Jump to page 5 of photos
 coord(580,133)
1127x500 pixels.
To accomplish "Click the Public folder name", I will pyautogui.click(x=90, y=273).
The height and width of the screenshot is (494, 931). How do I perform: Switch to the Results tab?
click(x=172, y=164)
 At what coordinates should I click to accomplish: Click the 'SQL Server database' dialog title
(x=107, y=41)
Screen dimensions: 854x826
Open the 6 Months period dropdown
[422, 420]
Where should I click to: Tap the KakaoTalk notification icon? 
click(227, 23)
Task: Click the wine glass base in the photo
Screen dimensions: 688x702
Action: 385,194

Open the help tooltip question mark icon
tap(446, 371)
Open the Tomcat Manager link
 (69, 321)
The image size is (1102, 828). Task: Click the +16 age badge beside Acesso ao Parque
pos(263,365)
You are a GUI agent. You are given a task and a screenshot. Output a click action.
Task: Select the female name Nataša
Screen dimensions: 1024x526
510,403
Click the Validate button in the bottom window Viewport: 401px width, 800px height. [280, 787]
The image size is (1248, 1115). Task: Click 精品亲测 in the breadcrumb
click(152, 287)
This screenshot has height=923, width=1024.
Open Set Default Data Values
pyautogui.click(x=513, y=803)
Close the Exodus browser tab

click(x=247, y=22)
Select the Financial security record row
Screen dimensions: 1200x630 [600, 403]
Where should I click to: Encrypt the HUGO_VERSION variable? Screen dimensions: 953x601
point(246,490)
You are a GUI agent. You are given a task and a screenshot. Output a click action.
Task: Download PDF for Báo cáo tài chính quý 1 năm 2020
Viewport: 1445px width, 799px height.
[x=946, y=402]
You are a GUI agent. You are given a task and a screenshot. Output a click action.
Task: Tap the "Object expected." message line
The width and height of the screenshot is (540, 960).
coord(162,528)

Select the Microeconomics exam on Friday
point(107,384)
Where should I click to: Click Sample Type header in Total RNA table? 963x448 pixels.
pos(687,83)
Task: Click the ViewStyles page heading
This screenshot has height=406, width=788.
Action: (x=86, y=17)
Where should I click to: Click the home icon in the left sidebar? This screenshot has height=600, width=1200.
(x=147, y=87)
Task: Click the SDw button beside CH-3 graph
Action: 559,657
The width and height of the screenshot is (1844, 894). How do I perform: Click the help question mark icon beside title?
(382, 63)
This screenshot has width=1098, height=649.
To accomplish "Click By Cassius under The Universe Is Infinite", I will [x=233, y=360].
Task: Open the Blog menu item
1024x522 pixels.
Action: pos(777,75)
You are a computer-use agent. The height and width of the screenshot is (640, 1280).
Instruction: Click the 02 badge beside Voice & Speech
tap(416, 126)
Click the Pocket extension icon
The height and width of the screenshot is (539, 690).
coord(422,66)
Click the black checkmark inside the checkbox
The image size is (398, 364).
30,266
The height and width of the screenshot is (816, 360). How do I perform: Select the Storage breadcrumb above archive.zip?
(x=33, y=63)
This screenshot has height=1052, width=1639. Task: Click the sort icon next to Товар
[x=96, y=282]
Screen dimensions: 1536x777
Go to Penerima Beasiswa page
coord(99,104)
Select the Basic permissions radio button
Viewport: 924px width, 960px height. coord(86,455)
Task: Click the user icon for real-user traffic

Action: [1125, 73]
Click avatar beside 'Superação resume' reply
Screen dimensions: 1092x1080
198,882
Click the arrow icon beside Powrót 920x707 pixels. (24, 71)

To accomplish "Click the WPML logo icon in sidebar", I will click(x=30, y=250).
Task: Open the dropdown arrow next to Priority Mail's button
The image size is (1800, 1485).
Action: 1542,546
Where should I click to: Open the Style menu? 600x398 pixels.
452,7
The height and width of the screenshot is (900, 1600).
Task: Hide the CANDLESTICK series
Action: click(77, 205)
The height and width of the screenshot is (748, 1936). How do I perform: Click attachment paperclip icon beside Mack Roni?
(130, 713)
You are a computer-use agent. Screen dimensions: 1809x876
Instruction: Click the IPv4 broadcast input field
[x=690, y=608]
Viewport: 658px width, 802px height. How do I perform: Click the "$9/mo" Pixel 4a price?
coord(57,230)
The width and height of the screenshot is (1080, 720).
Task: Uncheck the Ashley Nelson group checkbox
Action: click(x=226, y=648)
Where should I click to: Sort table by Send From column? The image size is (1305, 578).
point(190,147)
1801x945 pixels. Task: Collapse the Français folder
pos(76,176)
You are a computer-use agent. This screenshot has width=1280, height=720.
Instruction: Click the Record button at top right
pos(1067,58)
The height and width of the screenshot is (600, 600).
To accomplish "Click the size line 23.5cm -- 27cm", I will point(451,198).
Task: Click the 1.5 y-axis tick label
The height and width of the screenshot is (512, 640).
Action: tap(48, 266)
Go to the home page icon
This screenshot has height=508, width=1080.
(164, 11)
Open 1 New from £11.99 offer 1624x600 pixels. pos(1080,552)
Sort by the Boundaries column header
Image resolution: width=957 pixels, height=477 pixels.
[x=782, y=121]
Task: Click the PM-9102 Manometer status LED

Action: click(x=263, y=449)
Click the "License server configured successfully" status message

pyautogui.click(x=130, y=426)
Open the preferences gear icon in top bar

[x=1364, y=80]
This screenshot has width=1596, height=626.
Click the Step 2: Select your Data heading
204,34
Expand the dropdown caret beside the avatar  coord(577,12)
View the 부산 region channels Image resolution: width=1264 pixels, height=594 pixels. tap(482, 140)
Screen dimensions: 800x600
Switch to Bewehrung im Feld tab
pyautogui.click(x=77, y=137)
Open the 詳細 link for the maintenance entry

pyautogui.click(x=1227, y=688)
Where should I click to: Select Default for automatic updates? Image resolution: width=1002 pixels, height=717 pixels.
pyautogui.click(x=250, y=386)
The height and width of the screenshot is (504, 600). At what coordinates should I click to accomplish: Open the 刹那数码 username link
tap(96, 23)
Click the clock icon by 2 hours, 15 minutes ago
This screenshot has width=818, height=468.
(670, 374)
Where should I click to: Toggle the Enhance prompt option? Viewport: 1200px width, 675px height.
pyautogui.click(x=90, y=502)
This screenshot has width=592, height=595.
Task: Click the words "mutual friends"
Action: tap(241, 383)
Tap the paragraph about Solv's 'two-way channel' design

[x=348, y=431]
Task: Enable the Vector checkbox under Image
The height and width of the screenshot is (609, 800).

=== DIRECTIONS ===
Your task is to return each line of the data above that contains the string "will".

=== OUTPUT FOR THIS TASK ===
To accomplish "Click the Public folder name", I will pyautogui.click(x=90, y=273).
To accomplish "Click By Cassius under The Universe Is Infinite", I will [x=233, y=360].
To accomplish "Click the WPML logo icon in sidebar", I will click(x=30, y=250).
To accomplish "Click the size line 23.5cm -- 27cm", I will point(451,198).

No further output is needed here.